GRAND FROID

Alors que la planète s’apprête à subir la catastrophe du réchauffement climatique, le monde des nations connaît la menace d’un grand froid. Les nations incapables de s’unir pour prendre les mesures pour limiter les effets du réchauffement climatique voient leurs relations internationales se refroidir dangereusement.
Par Michel Barat, ancien recteur de l’Académie de Corse
L’œil du cyclone se trouve auprès du président Trump qui dynamite les unes après les autres les conventions diplomatiques. On est en droit de se demander si son véritable objectif n’est pas le démantèlement de l’Union européenne voire celui de l’OTAN. Dans ses discours on a comme l’impression qu’il n’a guère de surmoi ni aucune retenue pour émettre des affirmations à l’emporte-pièce. Et pourtant il a une méthode mais cette méthode n’est plus rationnelle. Il déroute ainsi tout autant l’adversaire que le partenaire sans qu’on sache si le partenaire n’est pas l’adversaire ou l’inverse.
Ses conférences de presse semblent improvisées, sans construction logique au point qu’on est contraint de s’interroger sur son langage. Elles se résument comme une évidence par un « je suis le plus fort, le plus grand du monde » dont on ne sait si le narcissisme est celui d’un enfant mal élevé ou d’un apprenti dictateur. On sait que les deux se ressemblent. Auguste Comte distinguait trois ères de la pensée, « la magique, la métaphysique et la positiviste ». La première explique que les mots font apparaître les choses, la deuxième que c’est leur essence, la troisième le déterminisme causal. La sienne appartient clairement à la première. Les choses sont ce qu’il dit même si l’histoire, la géographie ou tout simplement les faits le démentent. Ainsi affirme-t-il que les États-Unis ont eu tort de rétrocéder le Groenland. C’est impossible car cette île arctique ne leur a jamais appartenu. Mais il est vrai qu’elle a attiré à quatre reprises au moins la convoitise américaine.
Obsession conquérante
Au nom de la doctrine Monroe, en 1867 le président Andrew Jonhson tente en vain de l’acheter alors qu’il y réussit pour l’Alaska à la Russie. Harry S. Truman tentera de nouveau et encore en vain en 1946.

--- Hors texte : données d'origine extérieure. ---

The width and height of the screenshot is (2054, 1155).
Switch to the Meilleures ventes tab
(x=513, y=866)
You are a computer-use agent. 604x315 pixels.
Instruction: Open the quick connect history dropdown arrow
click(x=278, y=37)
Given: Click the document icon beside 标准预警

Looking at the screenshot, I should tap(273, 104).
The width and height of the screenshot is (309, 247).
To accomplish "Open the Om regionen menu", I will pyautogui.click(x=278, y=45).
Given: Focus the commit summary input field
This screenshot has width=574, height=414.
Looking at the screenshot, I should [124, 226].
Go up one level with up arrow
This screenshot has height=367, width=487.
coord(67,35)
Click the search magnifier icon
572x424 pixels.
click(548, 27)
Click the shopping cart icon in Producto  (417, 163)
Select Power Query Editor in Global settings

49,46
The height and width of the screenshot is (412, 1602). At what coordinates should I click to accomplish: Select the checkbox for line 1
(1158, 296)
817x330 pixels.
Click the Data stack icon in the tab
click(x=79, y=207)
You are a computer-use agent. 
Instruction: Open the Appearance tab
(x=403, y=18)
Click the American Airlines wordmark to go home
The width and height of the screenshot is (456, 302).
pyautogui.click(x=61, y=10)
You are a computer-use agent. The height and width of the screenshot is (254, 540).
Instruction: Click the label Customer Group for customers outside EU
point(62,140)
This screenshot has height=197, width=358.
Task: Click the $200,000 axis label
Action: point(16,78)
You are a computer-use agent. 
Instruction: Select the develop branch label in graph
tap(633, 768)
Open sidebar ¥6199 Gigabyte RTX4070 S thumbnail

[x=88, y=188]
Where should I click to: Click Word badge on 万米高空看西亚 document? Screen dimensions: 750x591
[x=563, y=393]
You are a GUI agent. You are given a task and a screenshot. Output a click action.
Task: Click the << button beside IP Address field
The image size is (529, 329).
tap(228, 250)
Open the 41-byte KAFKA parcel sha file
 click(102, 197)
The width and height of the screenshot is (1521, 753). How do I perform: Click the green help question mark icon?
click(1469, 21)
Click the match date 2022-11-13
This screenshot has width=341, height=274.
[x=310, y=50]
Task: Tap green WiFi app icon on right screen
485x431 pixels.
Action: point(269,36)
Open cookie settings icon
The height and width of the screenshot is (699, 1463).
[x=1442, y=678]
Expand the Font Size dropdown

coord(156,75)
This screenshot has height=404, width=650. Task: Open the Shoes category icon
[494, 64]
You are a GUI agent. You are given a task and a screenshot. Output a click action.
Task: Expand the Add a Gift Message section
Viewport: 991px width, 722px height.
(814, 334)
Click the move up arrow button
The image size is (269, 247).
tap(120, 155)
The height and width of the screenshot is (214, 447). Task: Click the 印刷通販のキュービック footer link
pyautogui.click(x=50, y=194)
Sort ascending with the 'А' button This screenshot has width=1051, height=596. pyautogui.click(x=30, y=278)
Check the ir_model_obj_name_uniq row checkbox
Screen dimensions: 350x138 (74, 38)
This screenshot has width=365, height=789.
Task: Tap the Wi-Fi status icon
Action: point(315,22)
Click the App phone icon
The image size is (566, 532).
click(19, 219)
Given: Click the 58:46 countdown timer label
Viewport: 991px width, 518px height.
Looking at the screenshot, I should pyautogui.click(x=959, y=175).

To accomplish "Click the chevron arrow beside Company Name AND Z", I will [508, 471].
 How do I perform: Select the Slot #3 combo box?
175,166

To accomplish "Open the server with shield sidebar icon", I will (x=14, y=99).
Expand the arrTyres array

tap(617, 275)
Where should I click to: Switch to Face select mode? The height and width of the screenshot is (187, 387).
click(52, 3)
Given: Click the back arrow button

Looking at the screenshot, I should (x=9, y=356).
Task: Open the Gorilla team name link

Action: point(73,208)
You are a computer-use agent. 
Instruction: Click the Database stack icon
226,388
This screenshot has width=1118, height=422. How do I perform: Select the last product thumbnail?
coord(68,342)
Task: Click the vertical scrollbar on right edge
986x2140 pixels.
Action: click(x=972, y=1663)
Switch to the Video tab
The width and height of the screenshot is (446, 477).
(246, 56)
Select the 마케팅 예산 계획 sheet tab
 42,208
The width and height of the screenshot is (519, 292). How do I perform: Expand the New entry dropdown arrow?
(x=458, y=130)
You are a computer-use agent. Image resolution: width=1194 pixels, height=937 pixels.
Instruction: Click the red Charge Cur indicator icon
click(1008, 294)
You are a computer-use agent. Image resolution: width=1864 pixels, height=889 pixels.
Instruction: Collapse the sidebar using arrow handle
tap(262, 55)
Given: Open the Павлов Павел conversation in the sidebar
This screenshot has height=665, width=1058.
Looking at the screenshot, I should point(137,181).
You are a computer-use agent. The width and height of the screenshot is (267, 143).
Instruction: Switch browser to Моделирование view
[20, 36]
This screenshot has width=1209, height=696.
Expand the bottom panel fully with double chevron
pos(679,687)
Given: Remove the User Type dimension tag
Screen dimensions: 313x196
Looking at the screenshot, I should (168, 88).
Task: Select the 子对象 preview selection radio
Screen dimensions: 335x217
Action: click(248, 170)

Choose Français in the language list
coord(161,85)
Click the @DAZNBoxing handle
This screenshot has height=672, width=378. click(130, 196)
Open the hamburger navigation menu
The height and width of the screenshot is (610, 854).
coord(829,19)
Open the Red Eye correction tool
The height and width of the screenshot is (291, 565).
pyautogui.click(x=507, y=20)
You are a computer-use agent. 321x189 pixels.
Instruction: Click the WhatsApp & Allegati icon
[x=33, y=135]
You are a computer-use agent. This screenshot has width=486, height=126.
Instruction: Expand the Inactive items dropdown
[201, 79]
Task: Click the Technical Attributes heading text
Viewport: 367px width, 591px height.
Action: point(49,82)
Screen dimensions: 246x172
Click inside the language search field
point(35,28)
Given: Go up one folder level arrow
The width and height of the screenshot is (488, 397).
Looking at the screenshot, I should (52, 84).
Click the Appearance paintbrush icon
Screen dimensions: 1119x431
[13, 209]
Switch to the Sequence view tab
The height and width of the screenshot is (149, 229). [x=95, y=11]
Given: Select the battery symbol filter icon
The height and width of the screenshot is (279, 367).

Le Groenland était considéré comme la porte atlantique de l’Arctique au même titre que l’Alaska comme la porte pacifique. Dès 2019 lors de son premier mandat Donald Trump échouera pour recommencer en 2025. Cette île est devenue pour l’actuel Président comme une obsession conquérante et sécuritaire au point qu’il en fait une crise internationale comme un enfant faisant une crise de nerfs parce qu’on n’a pas cédé à son caprice.
En réalité le Président américain ne fait pas de politique ni intérieure ni internationale il joue à faire des affaires. « La Fin de l’Histoire » n’est pas celle que pensait Francis Fukuyama, la victoire des démocraties libérales. Elle est au contraire leur défaite et victoire du mercantilisme qui, il faut le dire, a joué un rôle important dans la naissance des États-Unis avec le « tea party » dont la renaissance annonçait le trumpisme.
Peu importe la vérité, peu importe la réalité tout se joue dans un affrontement d’hommes d’affaires sur fond de paysage virtuel. Le jeu des puissances se joue comme sur un grand Monopoly ou sur les tables d’un grand Casino où Donald Trump serait le grand croupier.
La mort et les ruines
En réalité l’homme le plus puissant du monde n’est que le croupier général. Mais si le jeu est celui d’une télé-réalité de fait sur fond de réalité virtuelle, ses effets sont des morts, des malheurs ou des ruines bien réels. Le casino se construit sur des cimetières, la guerre virtuelle conduit à une guerre bien réelle porteuse de ses horreurs réelles.
Pour cette pensée magique s’exprimant dans un langage pauvre et puéril, le mot tout aussi magique est « droits de douane ». Trump impose des droits de douane comme le joueur de Monopoly achète de faux hôtels.
Le film de Charlot
Quand la puissance est confiée à quelqu’un qui prend les mots pour des réalités comme ses désirs, ses fictions, ses mensonges et peut-être même son délire, l’enfer guerrier et la ruine ne sont pas loin.
Le film de Charlie Chaplin Le Dictateur où Charlot joue avec la planète est redevenu celui de nos temps.